What do forex traders have to do with it anyway? If you’re only just Googling what a Brexit really is, then you’re in luck! Here are the main points you need to keep you up to speed on the saga:

A Brex-whaaaa?!

Brexit is a nickname for “Britain’s Exit,” or the act of Britain saying “cheerio!” to the European Union (EU). As I mentioned in my Brexit Primer, the idea has been gaining traction for years, as Britons increasingly objected to the EU overstepping on the U.K. sovereignty; the perceived red tape for businesses, and, more recently, the limiting of the U.K.’s policies on foreign immigrants.

The idea gained so much momentum that a promise of a referendum over the issue helped Prime Minister David Cameron and his Conservative Party win the 2015 elections. Cameron, not really a fan of Brexit himself, huddled with EU leaders to secure a deal that includes a lot more promises than Kim Kardashian has selfies.

Despite having a “special status” with the EU though, the referendum will still push through on June 23. Those on the “Leave” camp point to the benefits of not having EU-related red tape and the U.K.’s freedom to implement its own policies on foreign immigrants.

Meanwhile, those on team “Remain” warn of the risks and uncertainty over the unprecedented event. See, aside from the tariffs and other fees that would be imposed if the U.K. is no longer with the EU (which is where the U.K. sells most of its goods), Britain leaving the EU will also cause political uncertainty for both parties.

This is why BOE Governor Mark Carney, ECB head honcho Mario Draghi, and other economic hotshots have actively spoken of the negative impacts of such a decision. In line with that, it’s also why the pound (and sometimes the euro) tends to fall at releases of pro-Brexit headlines.

How close are we to seeing a Brexit?

Too close to call. Just this week the pound opened with weekend gaps after Opinium released a poll showing a 5-point lead for the “leave” camp. What seemed like fiction a few months ago is now a very real possibility for the Britons.

GBP 1-Hour Forex Charts
GBP 1-Hour Forex Charts

Then, around the middle of the week, the currency spiked higher when YouGov’s poll showed a one-point lead for the anti-Brexit team. Talk about cutting it close!

So how can forex traders take advantage of the issue?

Well, forex traders may not like uncertainty, but they sure love their volatility! Right now pound traders are engrossed with the Brexit saga, enough for them to shrug off this week’s better-than-expected economic data and just rely on Brexit-related headlines. The correlation is pretty simple: Brexit = bad for GBP.

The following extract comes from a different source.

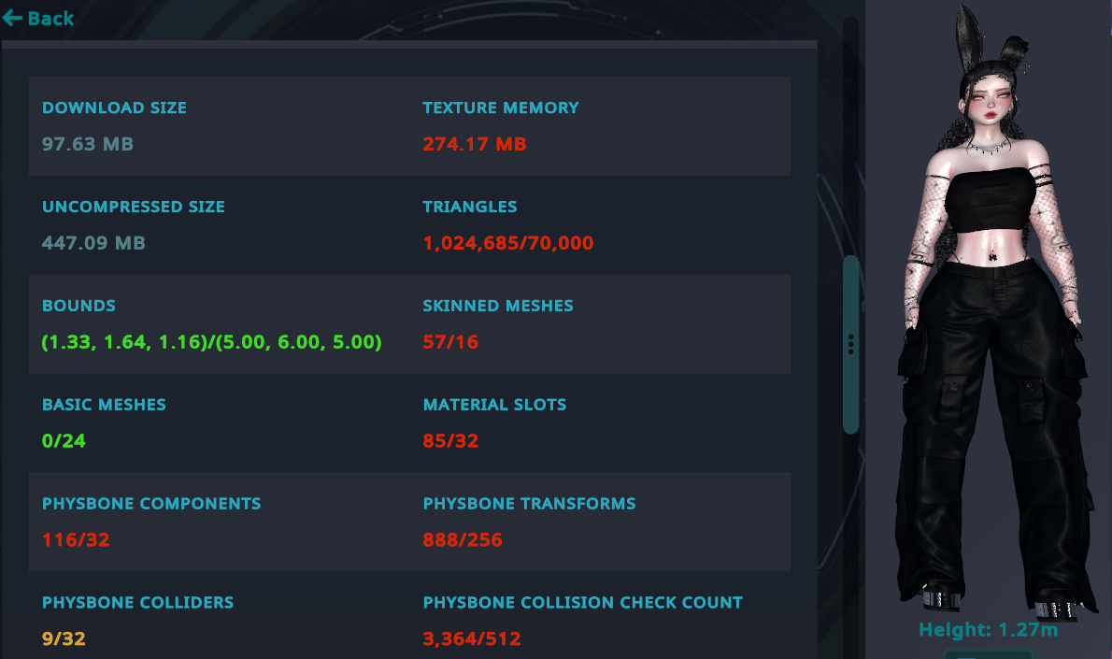Click the Triangles 1,024,685/70,000 value

[x=507, y=243]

Major Pollster Results from
Major Pollster Results from

In the days leading up to the referendum expect to see the pound respond less to the U.K.’s economic reports and trade more on Brexit-related updates.

Any pro-Brexit poll is likely to weigh on the pound while anti-Brexit headlines could push the currency higher. Oh, and keep your eyes on the euro, too! Remember that any exit from the EU is likely to affect its common currency.

Do I need to worry about an SNB-esque volatility?

Since the vote is currently too close to call, it might be a good idea to lighten up your exposure ahead of the referendum.

The unprecedented nature of a Brexit could expose you to more volatility than your account can handle. Remember the SNB shocker from last year?

If you’re still planning on trading the event though, then you should at least take note of the changes your broker has made to cushion you against an account-geddon.